* [Written task]: Reproduce the entries below word for word, from their first line through the line containing "attribute-panel-icons: ✚ ⧩", inclusive.

* [Data supplied]:
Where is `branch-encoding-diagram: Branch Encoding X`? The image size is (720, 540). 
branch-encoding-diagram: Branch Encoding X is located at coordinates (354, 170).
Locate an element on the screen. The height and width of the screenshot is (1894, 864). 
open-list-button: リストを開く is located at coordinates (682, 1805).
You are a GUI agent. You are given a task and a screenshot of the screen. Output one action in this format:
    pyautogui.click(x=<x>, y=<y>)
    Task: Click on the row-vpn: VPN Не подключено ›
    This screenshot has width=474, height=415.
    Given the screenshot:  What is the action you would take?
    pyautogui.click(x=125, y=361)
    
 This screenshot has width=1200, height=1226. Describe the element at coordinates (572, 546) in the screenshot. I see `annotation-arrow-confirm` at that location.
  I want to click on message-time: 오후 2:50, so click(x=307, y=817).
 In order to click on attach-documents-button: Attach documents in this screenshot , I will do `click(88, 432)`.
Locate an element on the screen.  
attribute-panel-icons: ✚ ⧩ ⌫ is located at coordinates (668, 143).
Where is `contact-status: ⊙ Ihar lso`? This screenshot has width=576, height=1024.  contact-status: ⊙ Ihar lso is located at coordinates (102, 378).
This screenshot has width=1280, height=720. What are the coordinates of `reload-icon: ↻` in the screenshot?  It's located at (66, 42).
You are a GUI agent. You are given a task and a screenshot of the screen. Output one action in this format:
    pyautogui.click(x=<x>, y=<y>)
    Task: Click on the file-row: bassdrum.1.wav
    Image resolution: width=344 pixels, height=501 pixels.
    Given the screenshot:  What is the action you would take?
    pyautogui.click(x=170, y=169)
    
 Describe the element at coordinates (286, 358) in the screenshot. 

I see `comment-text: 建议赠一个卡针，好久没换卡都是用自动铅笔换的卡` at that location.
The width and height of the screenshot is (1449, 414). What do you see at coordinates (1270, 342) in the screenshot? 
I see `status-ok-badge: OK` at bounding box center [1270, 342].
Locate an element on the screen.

* [Solution for this exercise]:
Where is `branch-encoding-diagram: Branch Encoding X`? The image size is (720, 540). 
branch-encoding-diagram: Branch Encoding X is located at coordinates (354, 170).
Locate an element on the screen. The height and width of the screenshot is (1894, 864). 
open-list-button: リストを開く is located at coordinates (682, 1805).
You are a GUI agent. You are given a task and a screenshot of the screen. Output one action in this format:
    pyautogui.click(x=<x>, y=<y>)
    Task: Click on the row-vpn: VPN Не подключено ›
    This screenshot has width=474, height=415.
    Given the screenshot:  What is the action you would take?
    pyautogui.click(x=125, y=361)
    
 This screenshot has width=1200, height=1226. Describe the element at coordinates (572, 546) in the screenshot. I see `annotation-arrow-confirm` at that location.
  I want to click on message-time: 오후 2:50, so click(x=307, y=817).
 In order to click on attach-documents-button: Attach documents in this screenshot , I will do `click(88, 432)`.
Locate an element on the screen.  
attribute-panel-icons: ✚ ⧩ ⌫ is located at coordinates (668, 143).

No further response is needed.